Wednesday, August 1, 2007

Lust for Labels

Shopping, shopping, shopping!! The latest Louis Vuitton clutch, a pair of Ferragamo high heels, paired with the latest outfit by Christian Dior. Just another day of shopping for those who can afford it, or those who want to be seen as able to afford it, or just those who think that having these luxury items will elevate them into another social level.

Taipei is a hotbed of shopping and luxury label lust. If you don’t have a LV bag, you aren’t ‘in’, your friends will judge you as being uncool. This desire to buy and own labels is a kind of obsession that young, impressionable adults seem to be most susceptible to. Images of movie stars, TV personalities, and pop singers wearing, using, and sporting these goods are all over the most popular newspaper, Apple Daily, and in magazines.

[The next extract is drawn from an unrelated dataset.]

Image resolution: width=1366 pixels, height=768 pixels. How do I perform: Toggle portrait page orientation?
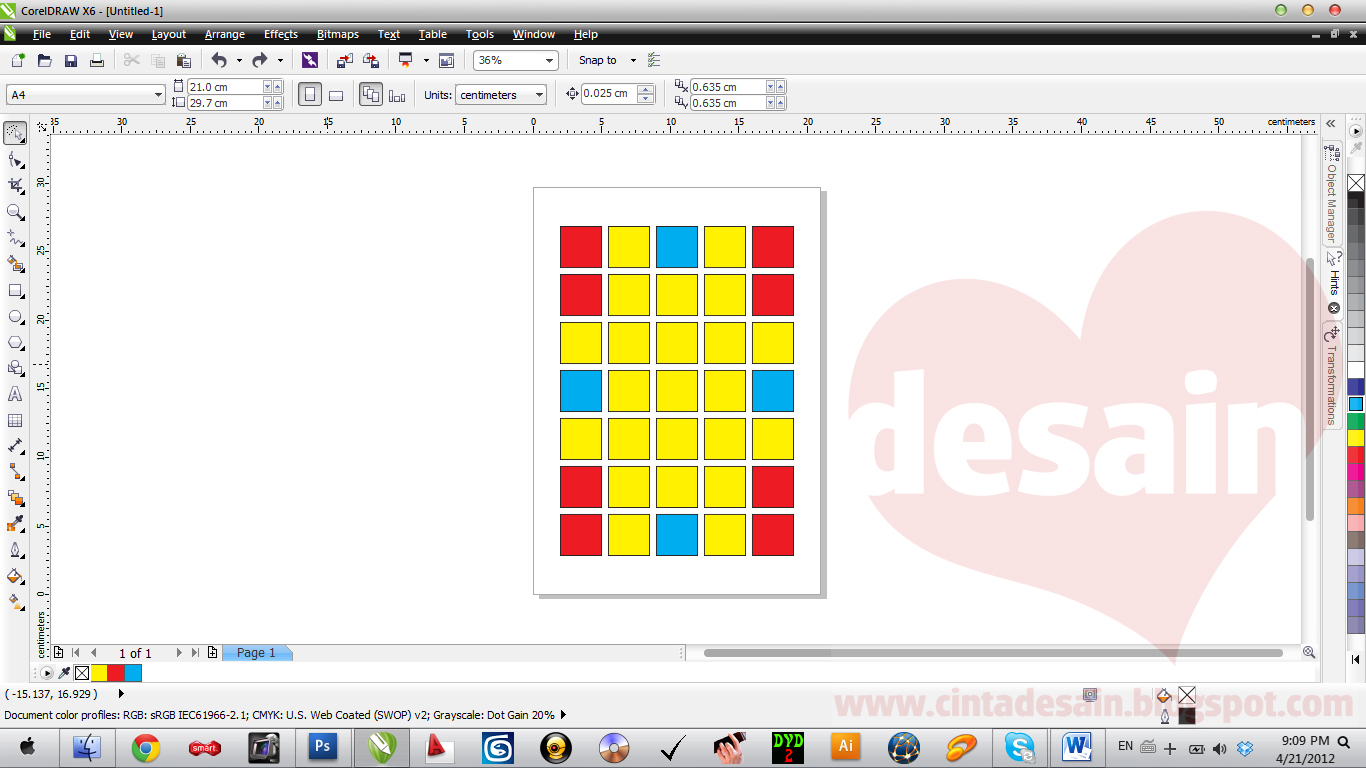tap(310, 94)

Shopping can become more than just a desire to buy and spend money, it can become an addiction and a serious problem. Shopaholics share a common problem- they can’t stop shopping. They spend themselves into credit debt and bankruptcy. Their problem causes them to lose their friends, family, leads them to depression and if their spending cannot be controlled worse

Being a shopaholic may mean that you are a compulsive shopper who spends beyond your limits, buys things you have no use for, and uses shopping as a way to feel better temporarily.

Some believe that the compulsive shopper or shopaholic is actually suffering from an addiction. Addiction is defined as having a compulsion to a commit a behavior, being unable to stop a behavior, and continuing the behavior despite harmful consequences. Research shows that addictive behavior often provides a momentary lift in mood. A flood of “good feeling” producing hormones rewards a shopaholic. Unfortunately the lift is not permanent, and the shopaholic, like a drug addict, must go out and shop more in order to find the next boost in hormones.

In a sense, when one is shopping, they are given a few moments of good mood. This is a momentary mental reward. So it encourages one to repeat the pattern in order to feel that “high” produced by shopping and purchasing.

However, the shopaholic frequently begins to search for more and more “highs,” which translates to greater expense. Once the shopper begins to damage his or her own life by spending, or the compulsive shopping interferes with relationships, then true addiction exists, particularly if the person can’t stop shopping.

The shopaholic frequently spends beyond his or her means. This means they may sacrifice money for food, rent, utilities, or simply be unable to pay rising credit card balances. Once a shopaholic spends beyond limits, the disease, like an addiction to drugs can worsen. The shopaholic may indulge in compulsive theft, or may steal money from others in order to continue shopping.
What began as joy at finding a few good bargains can end in financial ruin, and even criminal prosecution. However, there is help to end such compulsions, which are just as likely to occur in men and women. Needing shopping, just like needing any other activity or drug to regulate mood suggests that mood is already in chemical imbalance.

Often restoring chemical balance, through medications like anti-depressants, can help curb some of the urge to shop. However, this is only one half of the equation. As a person becomes a shopaholic, he or she not only physically depends on the shopping for chemical balance, but also emotionally depends on the shopping.
The same holds true for people addicted to substances like nicotine. Fighting the physical addiction is not the same as fighting the habitual behavior of smoking. In addition to possibly needing chemicals to help alter brain chemistry, a shopaholic needs to learn how to stop habitual shopping.

This can be especially difficult, since most of us need to shop from time to time. You cannot simply go “cold turkey” if you are a shopaholic. You will probably still need to occasionally shop for things like groceries, and this can lead to regression in fighting the addiction.

What does appear to help is support groups or individual counseling for controlling addictive behavior. Many organizations exist to help compulsive shoppers. As well, individual counseling can help one create strategies for taming the addiction. Group counseling can be particularly effective in keeping you from regressing back to shopping.
Just like any other addict, the shopaholic must want to quit. Very little can be accomplished until there is a sincere desire to end the behavior. For some this only occurs when they hit rock bottom. Hopefully, recognizing the signs early can help one curb the behavior in its infancy, so it does not become an addictive behavior that controls one’s life.